Task: In the data below, find each line containing the string "computer" and return it.

Exercise material:
━━━━━━
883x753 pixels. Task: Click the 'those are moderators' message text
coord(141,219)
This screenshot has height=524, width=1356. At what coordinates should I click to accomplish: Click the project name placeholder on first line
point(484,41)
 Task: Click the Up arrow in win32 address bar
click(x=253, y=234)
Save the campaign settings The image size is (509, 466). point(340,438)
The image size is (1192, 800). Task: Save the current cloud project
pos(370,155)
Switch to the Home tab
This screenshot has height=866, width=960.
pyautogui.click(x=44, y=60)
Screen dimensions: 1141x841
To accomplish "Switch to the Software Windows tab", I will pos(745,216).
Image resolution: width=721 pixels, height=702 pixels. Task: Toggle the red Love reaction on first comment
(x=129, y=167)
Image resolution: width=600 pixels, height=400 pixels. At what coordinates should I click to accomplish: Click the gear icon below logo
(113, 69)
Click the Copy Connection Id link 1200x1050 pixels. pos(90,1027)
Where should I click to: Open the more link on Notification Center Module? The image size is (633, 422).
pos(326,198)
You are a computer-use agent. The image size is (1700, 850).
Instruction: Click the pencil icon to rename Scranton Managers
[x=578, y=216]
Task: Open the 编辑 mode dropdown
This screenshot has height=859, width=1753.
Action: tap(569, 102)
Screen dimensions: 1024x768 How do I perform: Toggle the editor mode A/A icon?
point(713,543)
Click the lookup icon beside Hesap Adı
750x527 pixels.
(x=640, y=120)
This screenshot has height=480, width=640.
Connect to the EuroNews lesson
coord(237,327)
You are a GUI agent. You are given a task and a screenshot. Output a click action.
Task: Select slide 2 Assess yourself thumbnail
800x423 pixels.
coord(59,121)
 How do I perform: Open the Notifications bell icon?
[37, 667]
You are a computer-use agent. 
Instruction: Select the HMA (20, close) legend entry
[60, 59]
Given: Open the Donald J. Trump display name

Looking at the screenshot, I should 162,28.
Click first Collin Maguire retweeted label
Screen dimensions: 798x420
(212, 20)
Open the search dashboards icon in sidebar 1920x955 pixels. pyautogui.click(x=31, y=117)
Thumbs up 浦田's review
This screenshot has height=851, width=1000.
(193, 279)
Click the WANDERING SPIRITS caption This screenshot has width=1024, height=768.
━━━━━━
Finished task:
You are a computer-use agent. The image size is (1700, 850).
You are a computer-use agent. 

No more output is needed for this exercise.